The data was sourced from Kaggle and is part of a larger StackOverflow dataset that was extracted using Google's BigQuery data warehousing tool. The original dataset includes an archive of StackOverflow content, including posts, votes, tags, and badges. The dataset is updated to mirror the StackOverflow content on the Internet Archive, and is also available through the Stack Exchange Data Explorer.
The dataset was downloaded from : https://www.kaggle.com/datasets/stackoverflow/stacksample
The Python Notebook was created in Google Colab and since it provides a seamless integration with Google Drive, the datasets were manually downloaded and uploaded on Google Drive.
The data that I used contains text from 10% of questions and tags from the original dataset. Since the main goal of this project is to create a model that given a question text predicts the tags, other data like votes, tags, badges have been removed. We have the data in form of two .csv files:
- Questions.csv : contains the title, body, creation date, closed date (if applicable), score, and owner ID for all non-deleted Stack Overflow questions whose Id is a multiple of 10.
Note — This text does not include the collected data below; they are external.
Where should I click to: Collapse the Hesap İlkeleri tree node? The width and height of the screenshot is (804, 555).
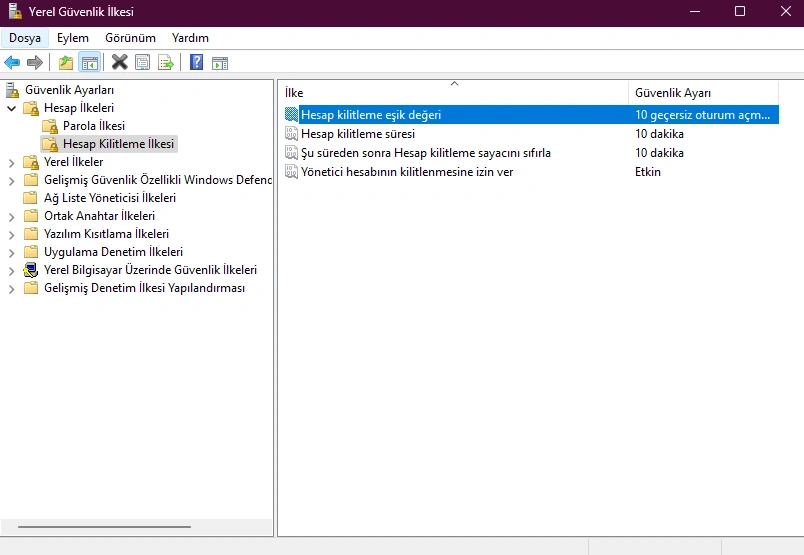[x=12, y=108]
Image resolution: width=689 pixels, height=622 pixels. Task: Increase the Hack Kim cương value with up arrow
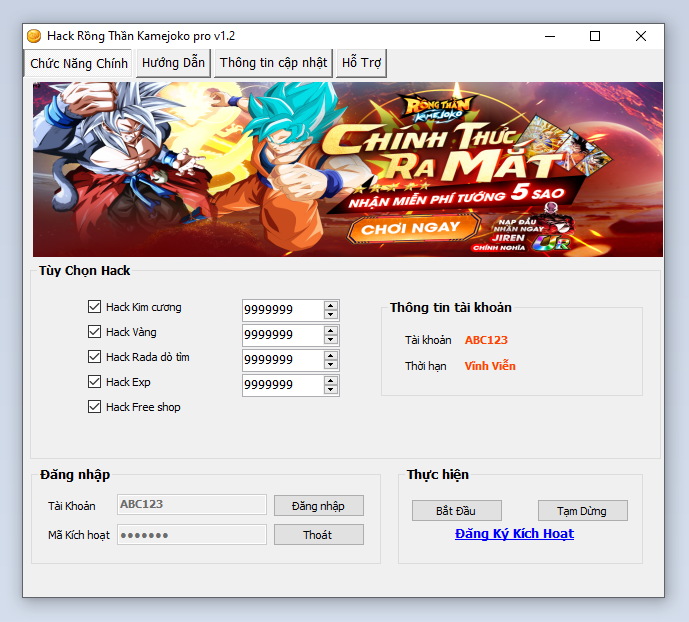point(331,305)
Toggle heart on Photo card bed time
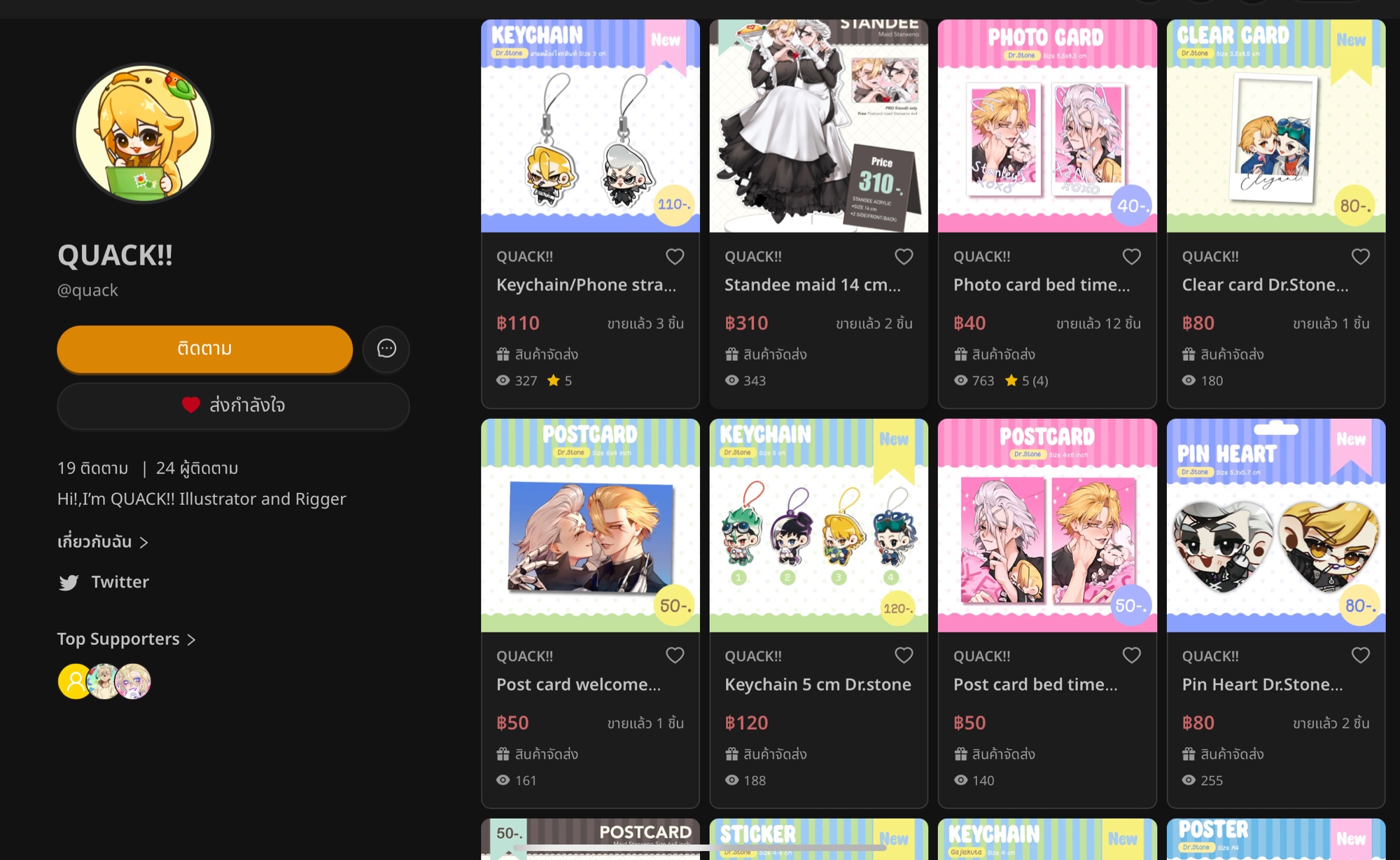Image resolution: width=1400 pixels, height=860 pixels. point(1132,257)
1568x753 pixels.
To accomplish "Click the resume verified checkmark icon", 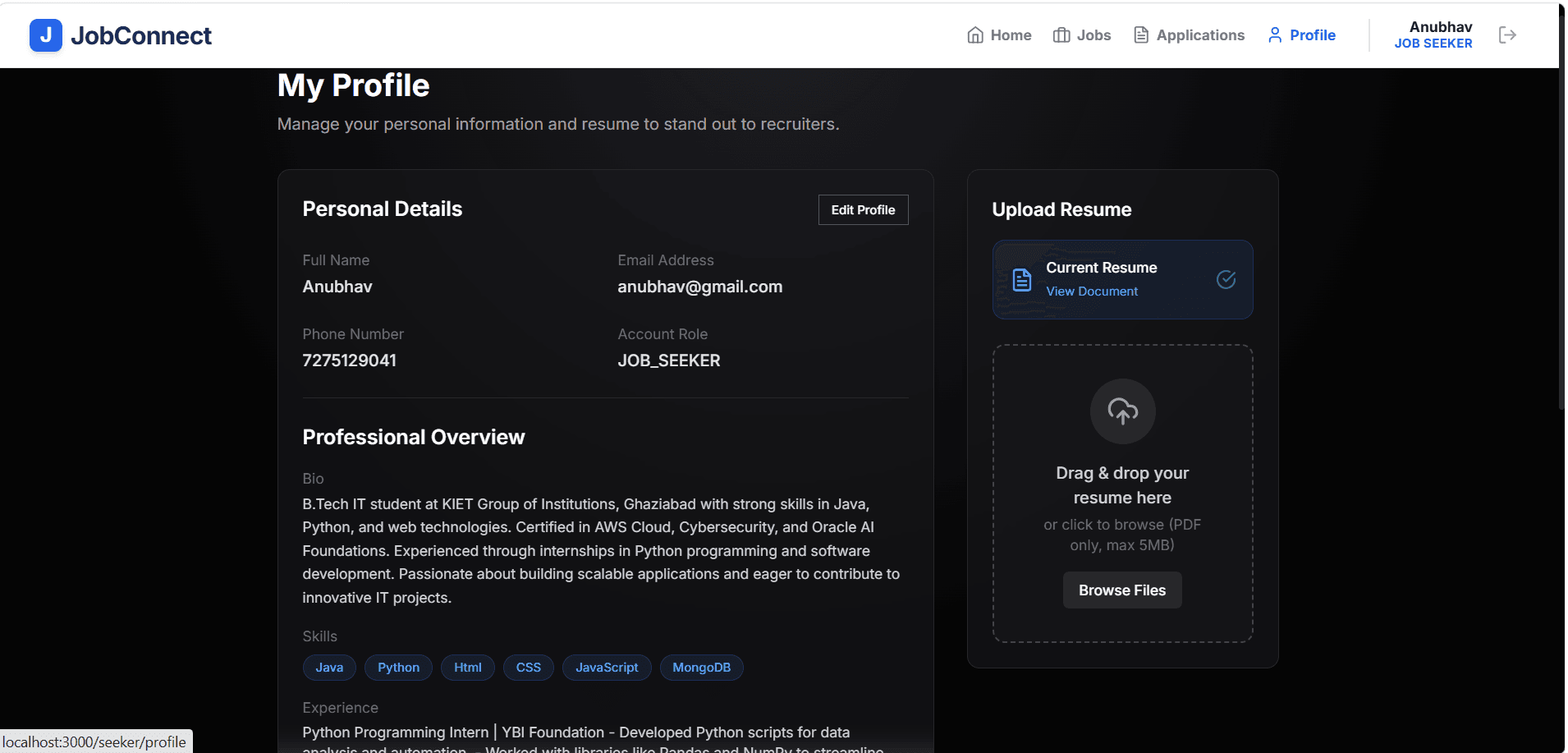I will click(x=1226, y=280).
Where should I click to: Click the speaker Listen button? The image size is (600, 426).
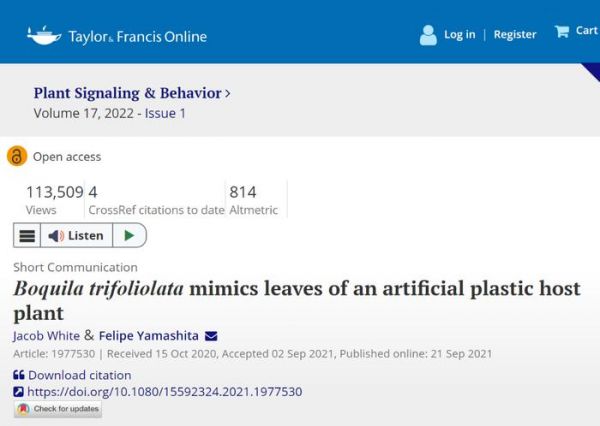coord(77,235)
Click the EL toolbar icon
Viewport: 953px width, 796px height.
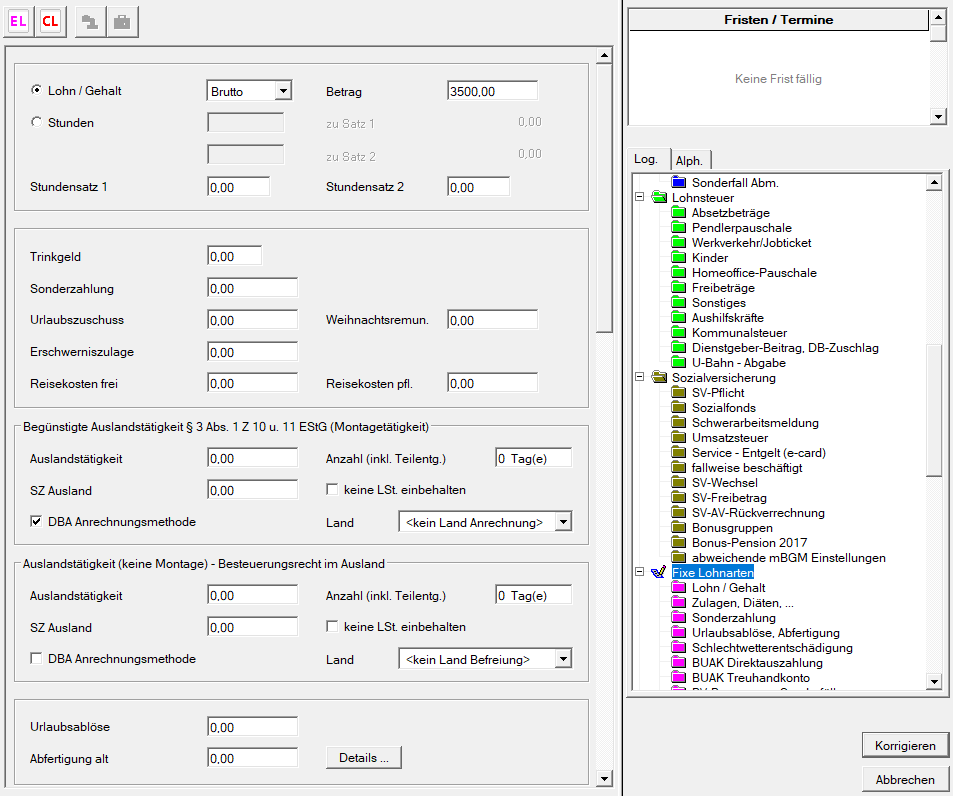point(18,22)
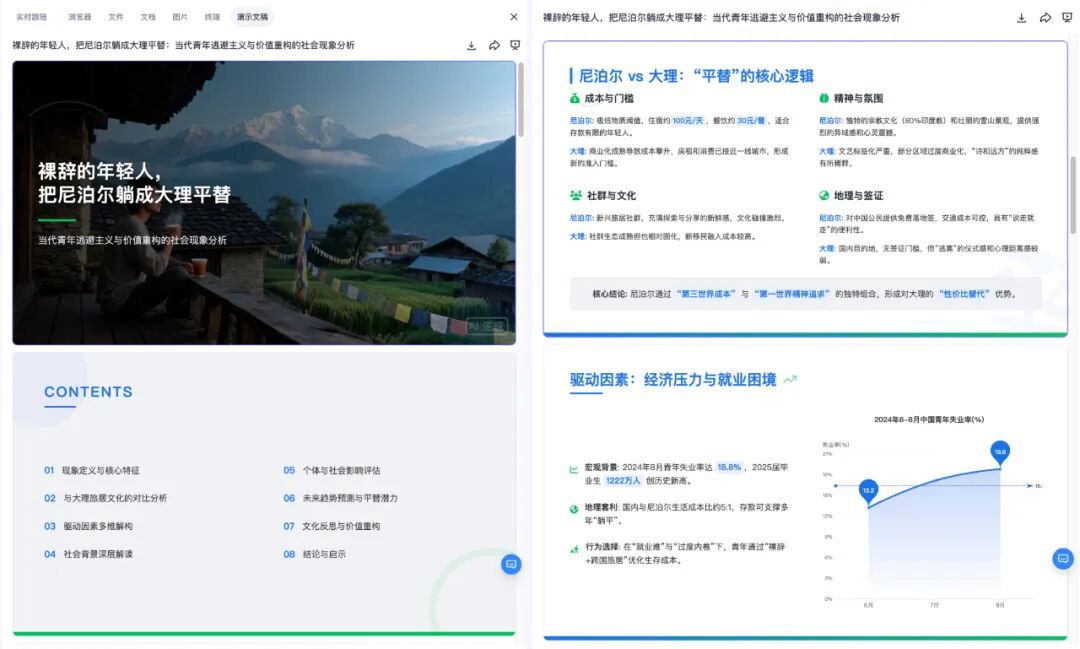Close the left preview panel with X
Screen dimensions: 1080x649
(513, 16)
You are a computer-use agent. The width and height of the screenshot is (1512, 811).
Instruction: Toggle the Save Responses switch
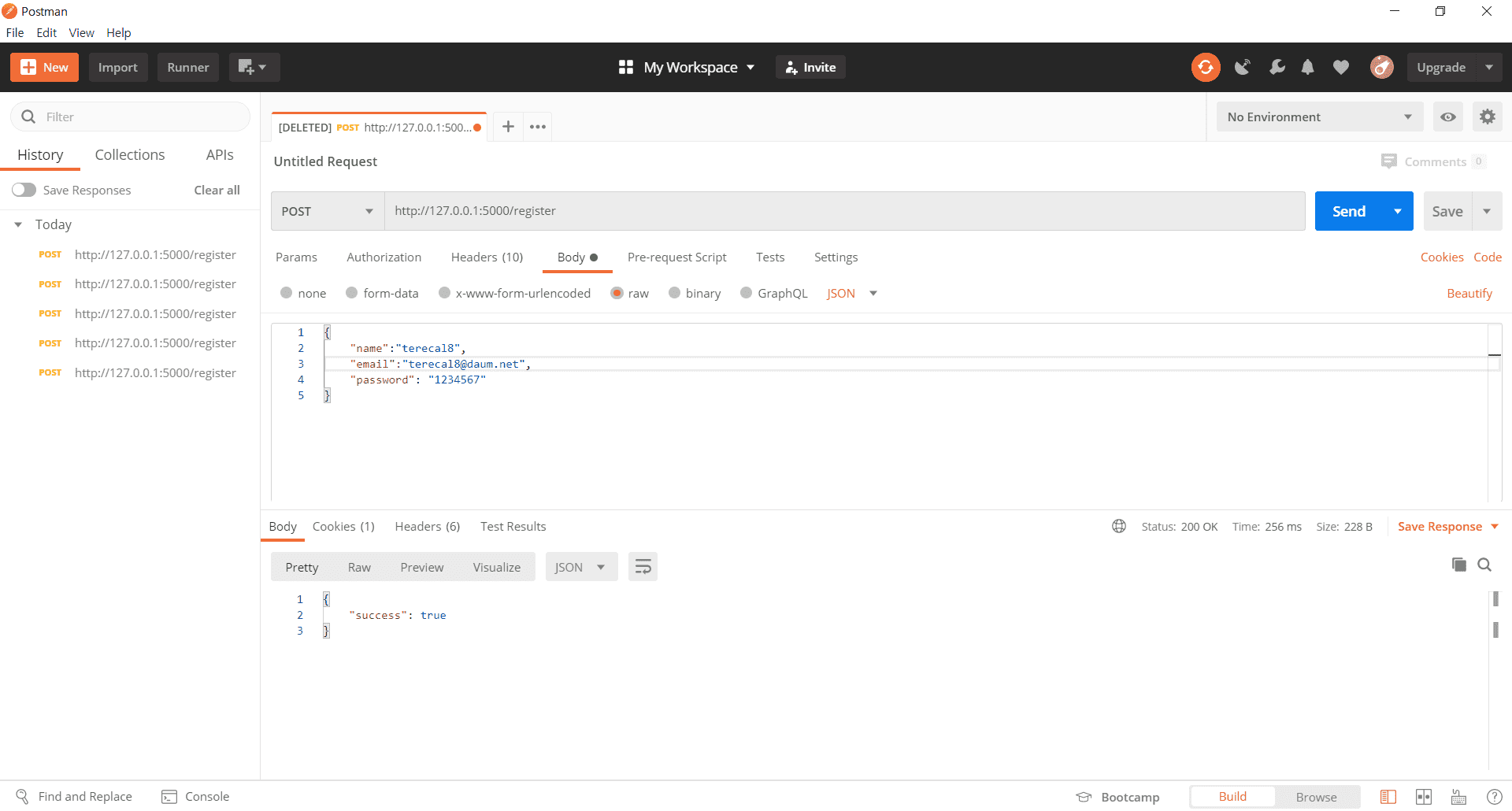pos(24,190)
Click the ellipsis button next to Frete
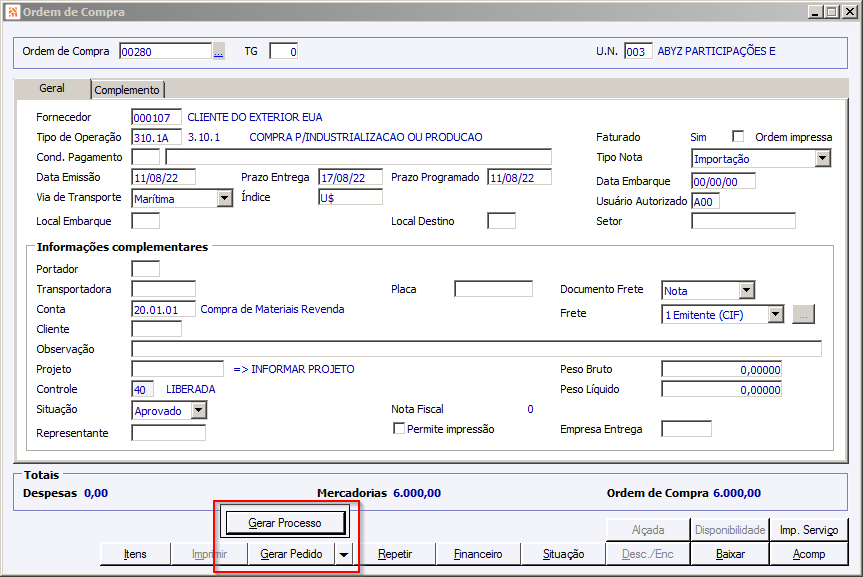863x577 pixels. pyautogui.click(x=804, y=314)
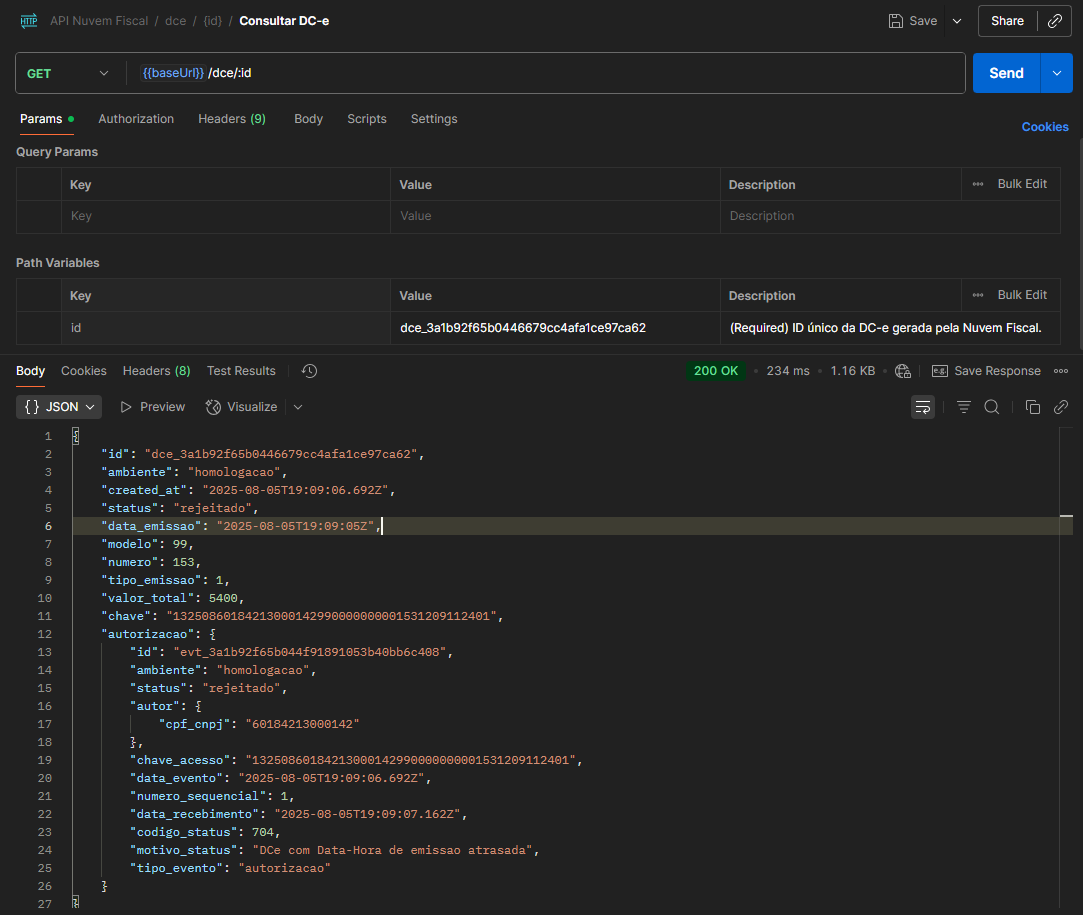Viewport: 1083px width, 915px height.
Task: Open the response Test Results tab
Action: (x=241, y=371)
- Tags.csv : contains the tags on each of these questions
Please refer to the diagram below to understand the data. Upon initial analysis, it becomes evitable that it would be mandatory to merge the two datasets for model prediction. Therefore, in the next step, we start with merging, cleaning and truly understanding the data.
Before, we move on to the EDA, there were a bunch of steps performed in order to clean the data. The initial steps were to analyze if there were any null / na values, changing dtype objects with the correct data types (mostly String)
- In order to merge the data, I grouped the tags by the Id of the question since a question can have multiple tags. I then used the groupby function to merge the dataframes on the
Id
. The Tags were stored as a space-separated string of Tags for every question. - I separated the list into a list of individual tag strings. This makes it into a multi-label classification problem where 1 question can have multiple Tags associated with it.
- Used the pandas
duplicates()
function to find if there are any duplicates in the data.
- Since columns like
'CreationDate', 'ClosedDate' and 'Score'
will not help us with predicting the Tags of the question, I have removed that data.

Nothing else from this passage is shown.